El crecimiento del girasol se dio en un contexto de mejores incentivos relativos y de una mayor demanda por aceites diferenciados, lo que favoreció su procesamiento industrial. Para el sector, este desempeño refuerza la importancia de contar con una matriz productiva más amplia, capaz de amortiguar los vaivenes propios de los cultivos dominantes y de responder a nichos específicos del mercado global.

El resto de las oleaginosas procesadas sumó 0,38 millones de toneladas, con un desempeño destacado del maní. En este segmento, la molienda se ubicó 27% por encima del promedio de los últimos cinco años, un dato que volvió a poner en agenda el rol de las economías regionales y de los cultivos alternativos en la estructura agroindustrial argentina.

Detrás del récord de molienda aparece un factor determinante: la oferta total de oleaginosas de la campaña 2024/25, que alcanzó las 73,69 millones de toneladas. De acuerdo con datos del Departamento de Agricultura de Estados Unidos (USDA) recopilados por la BCR, se trató del tercer registro más alto de la historia, una disponibilidad que resultó clave para abastecer a la industria y sostener el elevado nivel de actividad.

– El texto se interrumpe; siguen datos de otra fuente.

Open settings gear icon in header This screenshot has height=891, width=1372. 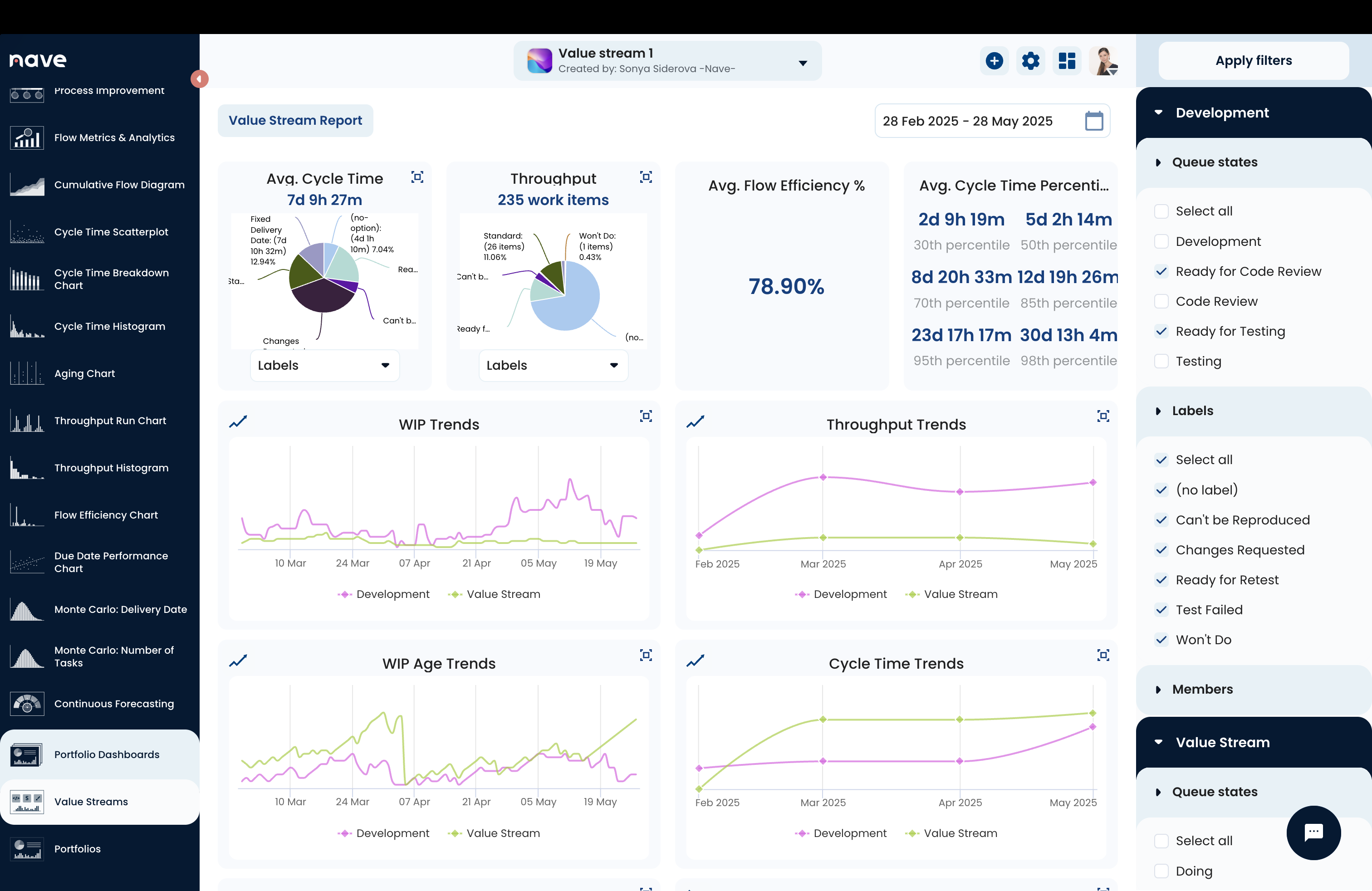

Este contexto de abundancia permitió que las plantas aceiteras absorbieran mayor volumen sin las restricciones observadas en campañas anteriores, cuando la falta de materia prima limitó la utilización de la capacidad instalada. La mejora en la oferta, combinada con una mayor fluidez logística, explicó buena parte del salto registrado en 2025.

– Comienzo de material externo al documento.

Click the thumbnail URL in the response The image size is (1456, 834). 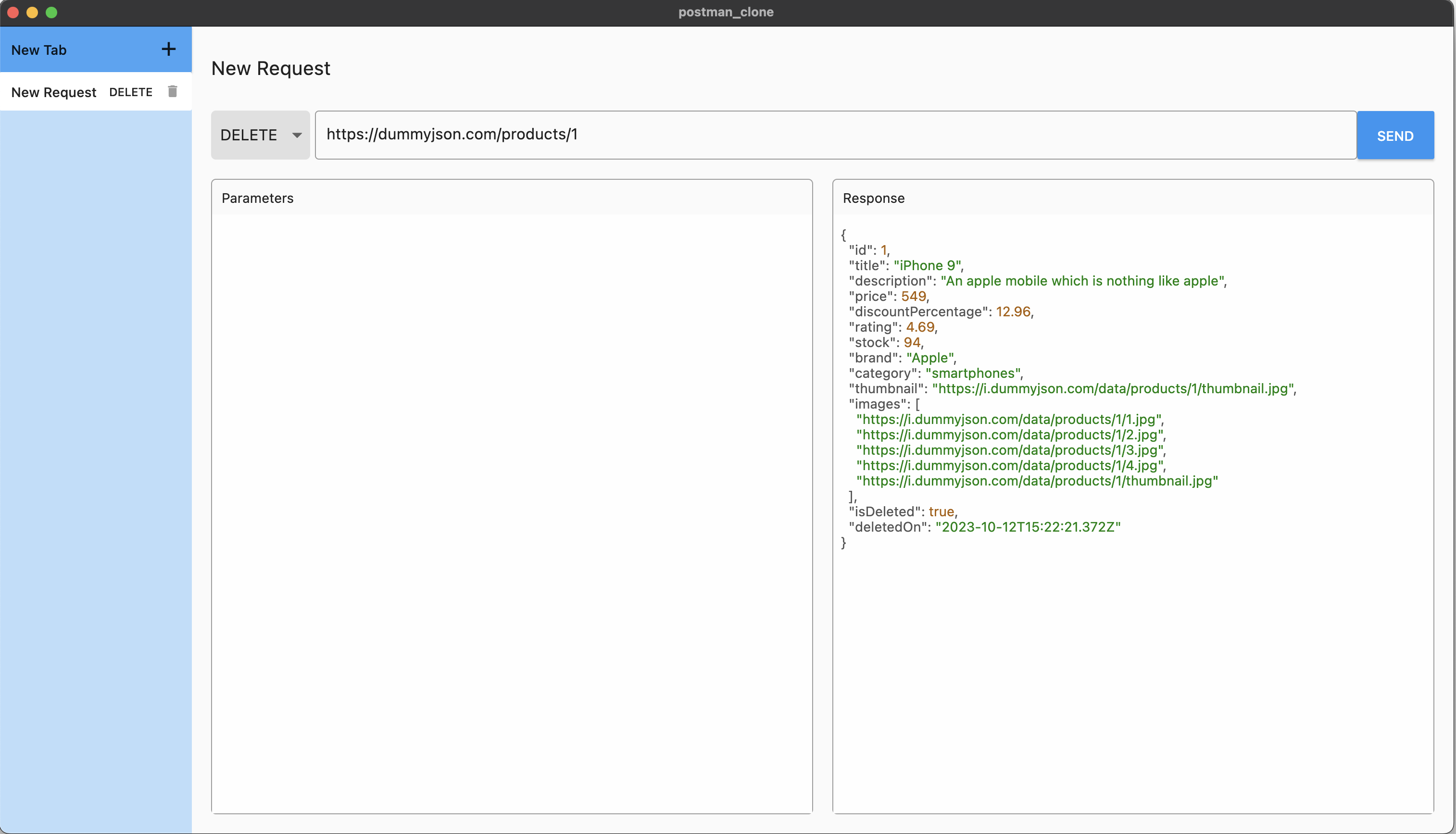tap(1113, 389)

Sin embargo, desde el sector advierten que el récord no elimina los desafíos estructurales. Si bien el nivel de actividad alcanzado marca un punto de inflexión, sostenerlo en el tiempo requerirá más producción local, mejoras continuas en la productividad y un marco de reglas de juego previsibles. Factores como las retenciones, la brecha cambiaria y la competitividad frente a Brasil y otros países de la región siguen siendo variables clave para la toma de decisiones de inversión.

El desempeño de 2025 también tuvo impacto en el frente externo. Una mayor molienda se traduce, en términos generales, en un mayor volumen de subproductos exportables, lo que refuerza el aporte del complejo oleaginoso a la generación de divisas. En un contexto macroeconómico desafiante, el funcionamiento a pleno de la industria aceitera aparece como un elemento central para el equilibrio del sector externo.

La reducción de la capacidad ociosa al nivel más bajo en 14 años fue otro de los indicadores destacados. Durante gran parte de la última década, la industria operó con altos márgenes de subutilización, producto de cosechas más ajustadas y de un escenario de menor previsibilidad. El dato de 2025 mostró que, con condiciones adecuadas de oferta, el entramado industrial puede responder rápidamente y recuperar niveles de actividad elevados.

Desde la Bolsa de Comercio de Rosario subrayaron que el potencial industrial del país permanece intacto, pero que el desafío es transformar un año excepcional en una estrategia de largo plazo. La consolidación del agro argentino como proveedor confiable de valor agregado al mundo dependerá de la capacidad de sostener volúmenes, diversificar cultivos y generar un entorno que incentive la inversión.

El récord de molienda de 2025 dejó, así, un doble mensaje. Por un lado, confirmó la capacidad de respuesta de la industria aceitera frente a una mayor disponibilidad de materia prima. Por otro, puso en evidencia que el aprovechamiento pleno de esa capacidad requiere condiciones estables y políticas que acompañen el desarrollo del sector. Convertir este máximo histórico en una tendencia será el próximo gran desafío del agroindustrial argentino.